I am just thinking about Valeant CEO Pearson and his testimony yesterday. He is being represented by Bruce Yannett, of Debevoise & Plimpton. Yannett is rated as one of the US top white collar criminal lawyers specializing in FCPA (Foreign Corrupt Practices Act) issues. The FCPA requires, in part, companies whose securities are listed in the United States to meet its accounting provisions. "The FCPA requires corporations covered by the provisions to (a) make and keep books and records that accurately and fairly reflect the transactions of the corporation and (b) devise and maintain an adequate system of internal accounting controls." (That pretty much describes Valeant's accounting practices, right? ; )
The financial crisis of 2008 tested the resolution of the FCPA and much was found wanting. There were difficulties in making cases against individuals who were shielded by their Wall Street employers. In the end, it was easier for the Justice Department to issue civil penalties to the corporations, who paid multi-million, multi-BILLION settlements as the "cost of doing business," and which are even, in many cases, tax-deductible business expenses for the corporations, so the tax-payers get hit a second time.

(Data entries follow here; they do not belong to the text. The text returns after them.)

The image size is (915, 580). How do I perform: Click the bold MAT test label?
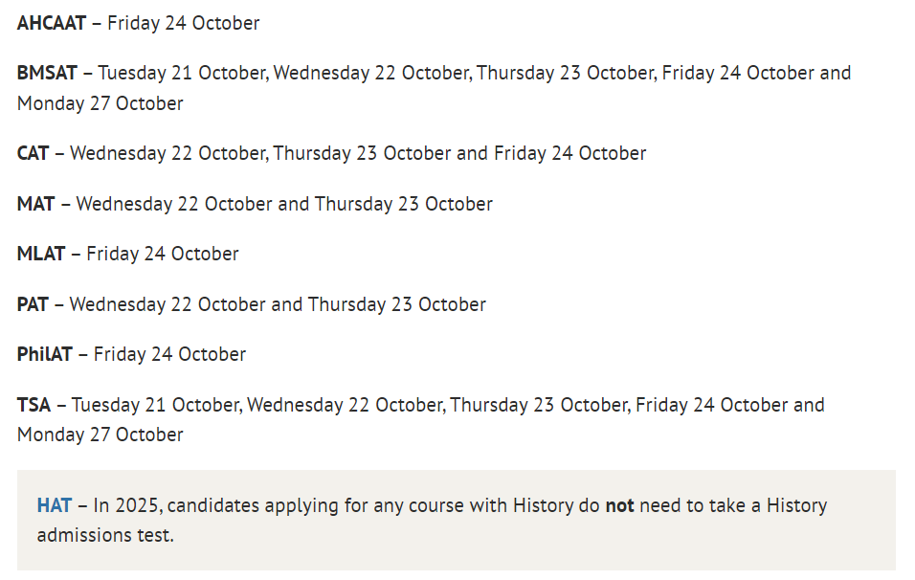click(36, 204)
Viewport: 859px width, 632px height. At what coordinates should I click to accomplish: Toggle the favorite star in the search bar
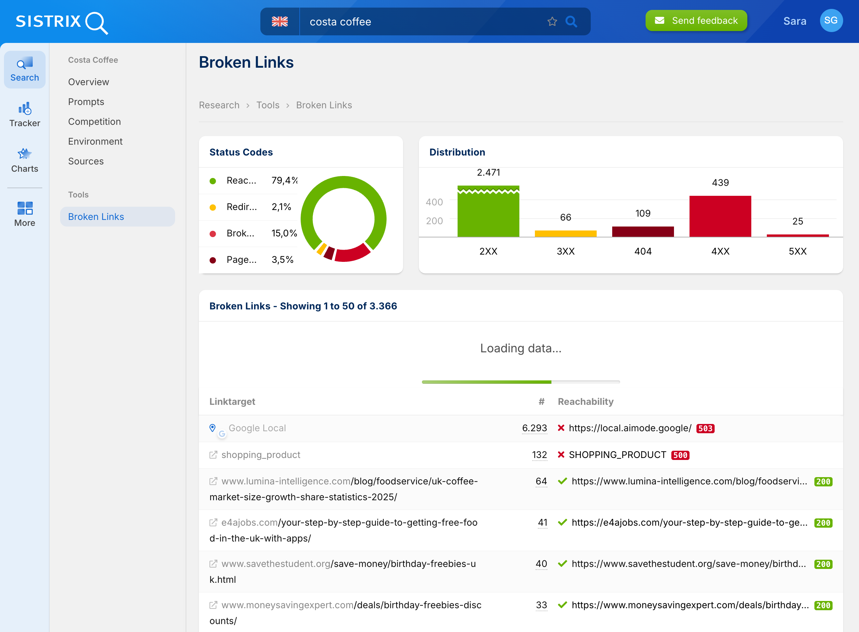tap(552, 22)
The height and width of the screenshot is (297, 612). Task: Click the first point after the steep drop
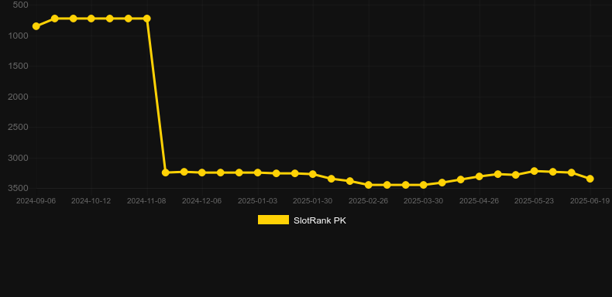pos(166,172)

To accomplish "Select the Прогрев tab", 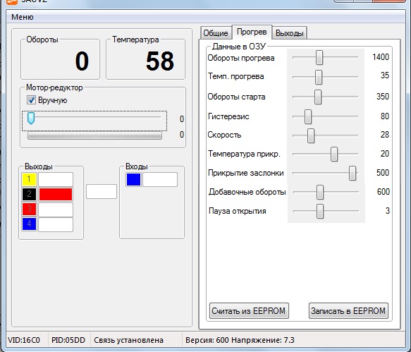I will (x=252, y=32).

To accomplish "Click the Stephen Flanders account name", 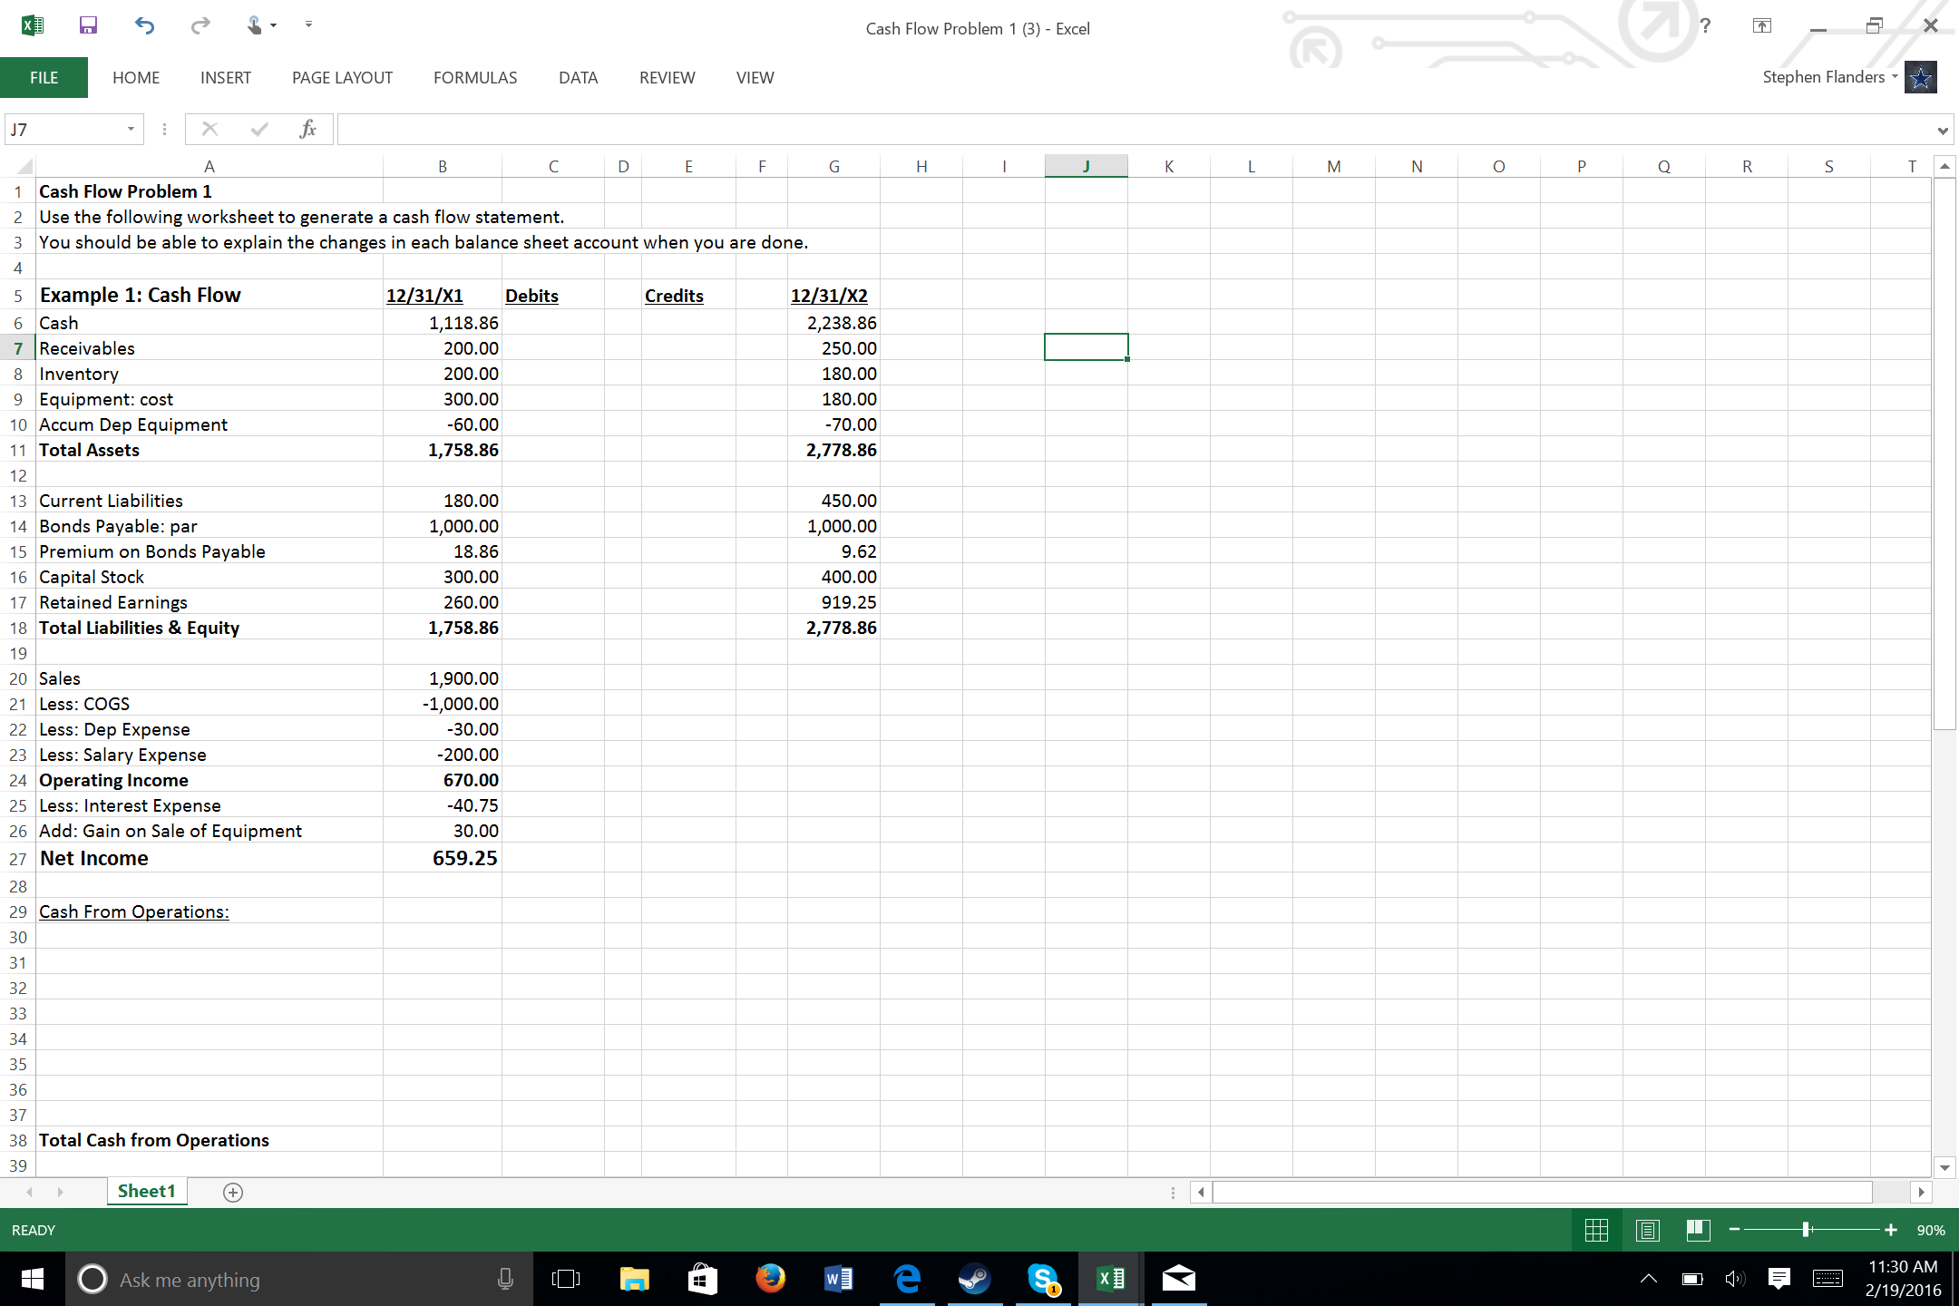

However, fairly recently, new rules are being added and new resources directed to enforcing much-needed "Individual Accountability for Corporate Wrongdoing," a memo issued by deputy attorney general Sally Quillian Yates on 9 Sept 2015, a month before the Philidor revelation by SIRF. (The memo can be found on the justice.gov website) Yates gave a speech the next day where she further described the changes being made to how the department would be handling corporate misconduct going forward ("Deputy Attorney General Sally Quillian Yates Delivers Remarks at New York University School of Law Announcing New Policy on Individual Liability in Matters of Corporate Wrongdoing", 10 Sept 2015). The policy details six specific changes being made: effective immediately there are changes to how a company will be given credit for their full cooperation, "All or nothing, no more picking and choosing what gets disclosed" and they "must give up the individuals no matter where they sit within the company"; because of past difficulty in building cases against individuals once it gets bogged down in corporate investigations, going forward attorneys are to focus on individuals at the start of the investigation, whether it is a criminal or civil case; formalization of lines of communication so that all DOJ attorneys inform both sides of civil and criminal investigations; resolution of individual cases becomes primary to the corporate case, before the statute of limitations can expire; individuals will not be released from civil or criminal liability when resolving a matter with a corporation; broadening scope of civil enforcement of white collar crime, such that "wrongdoers (will be held) accountable for their actions and deter future wrongdoing...if that individual is liable, we can take what they have and ensure that they don't benefit from their wrongdoing. These individual civil judgments will also become part of corporate wrongdoer's resumes that will follow them throughout their careers...by holding individuals accountable, we can change corporate culture to appropriately recognize the full costs of wrongdoing, rather than treating the liability as a cost of doing business, a change that will protect public resources over the long term."
Within the Yates speech, on her first point about corporations giving up individual actors within the company, she also said the purpose of the policy was to better identify responsible individuals, with internal investigations tailored to the scope of the wrongdoing. "So for all you defense lawyers in the room-- and I know there are plenty of you-- keep this in mind. If you are representing a corporation and there's a question about the scope what's required, you can do what many defense attorneys do now-- pick up the phone and discuss it with the prosecutor." When the Senate demanded Pearson give a deposition under oath last Friday, and he was a no-show, part of the language used by his lawyer Bruce Yannett was to define "the scope" of the questions to be asked.
While all this negotiation was going on, and the Valeant Board was "urging" Michael Pearson to cooperate with the Senate inquiry, the DOJ issued another memo the same week, on 5 April 2016 "Criminal Division Launches New FCPA Pilot Program", written by assistant attorney general Leslie R. Caldwell of the Justice Department's Criminal Division. In it she gave concrete details on how new resources would be deployed to investigate and prosecute FCPA cases. This included an additional 10 prosecutors for the Criminal Division's Fraud Section FCPA unit (a 50% increase in prosecutorial teams). Also the FBI established three new squads of special agents devoted to FCPA investigations and prosecutions. And that the DOJ was also strengthening coordination with foreign counterparts. (Like Canada?!)
Anyway, the noose may be tightening. What do you think about a possible convergence of FCPA actions and the Valeant/Philidor situation? Is this a situation where FCPA rules could be used to bring penalties to individual actors within those companies?